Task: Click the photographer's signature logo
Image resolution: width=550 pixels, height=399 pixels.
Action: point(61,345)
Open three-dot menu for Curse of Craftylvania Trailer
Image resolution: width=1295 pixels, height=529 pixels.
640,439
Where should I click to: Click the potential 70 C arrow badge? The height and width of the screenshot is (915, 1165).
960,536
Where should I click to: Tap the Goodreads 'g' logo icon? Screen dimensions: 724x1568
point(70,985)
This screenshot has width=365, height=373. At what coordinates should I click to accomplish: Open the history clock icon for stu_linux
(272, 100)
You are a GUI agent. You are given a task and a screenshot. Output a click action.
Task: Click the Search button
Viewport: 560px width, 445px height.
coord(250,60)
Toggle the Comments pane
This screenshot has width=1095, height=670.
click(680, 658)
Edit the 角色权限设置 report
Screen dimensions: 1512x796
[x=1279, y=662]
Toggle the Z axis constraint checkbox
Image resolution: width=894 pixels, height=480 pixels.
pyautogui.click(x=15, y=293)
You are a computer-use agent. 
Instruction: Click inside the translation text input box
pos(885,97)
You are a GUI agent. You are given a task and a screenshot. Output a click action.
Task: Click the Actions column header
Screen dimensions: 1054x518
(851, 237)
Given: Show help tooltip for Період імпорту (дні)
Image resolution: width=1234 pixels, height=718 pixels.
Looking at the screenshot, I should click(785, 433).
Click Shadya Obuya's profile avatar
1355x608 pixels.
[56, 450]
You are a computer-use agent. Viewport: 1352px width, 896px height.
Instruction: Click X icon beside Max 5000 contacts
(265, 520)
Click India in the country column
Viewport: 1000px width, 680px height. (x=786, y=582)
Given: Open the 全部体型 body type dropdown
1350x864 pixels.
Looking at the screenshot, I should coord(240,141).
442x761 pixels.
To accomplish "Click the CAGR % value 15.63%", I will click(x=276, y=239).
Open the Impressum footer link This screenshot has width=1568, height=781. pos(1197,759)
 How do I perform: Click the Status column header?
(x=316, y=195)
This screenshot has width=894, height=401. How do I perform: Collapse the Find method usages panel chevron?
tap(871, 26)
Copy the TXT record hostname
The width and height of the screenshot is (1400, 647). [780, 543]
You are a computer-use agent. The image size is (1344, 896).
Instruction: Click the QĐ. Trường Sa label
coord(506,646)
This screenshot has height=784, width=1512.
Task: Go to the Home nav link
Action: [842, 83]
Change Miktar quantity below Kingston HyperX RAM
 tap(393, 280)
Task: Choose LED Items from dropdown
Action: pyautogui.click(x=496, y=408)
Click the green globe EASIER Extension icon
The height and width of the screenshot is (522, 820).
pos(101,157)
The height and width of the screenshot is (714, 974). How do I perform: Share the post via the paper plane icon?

Instructions to follow: Above are records; repeat only the lines starting at the line with "Instruction: Click inside" and ending at the line with "You are a computer-use agent. Viewport: 1352px", exactly as they appear, both included.

Solved exercise:
Instruction: Click inside the translation text input box
pos(885,97)
You are a GUI agent. You are given a task and a screenshot. Output a click action.
Task: Click the Actions column header
Screen dimensions: 1054x518
(851, 237)
Given: Show help tooltip for Період імпорту (дні)
Image resolution: width=1234 pixels, height=718 pixels.
Looking at the screenshot, I should click(785, 433).
Click Shadya Obuya's profile avatar
1355x608 pixels.
[56, 450]
You are a computer-use agent. Viewport: 1352px width, 896px height.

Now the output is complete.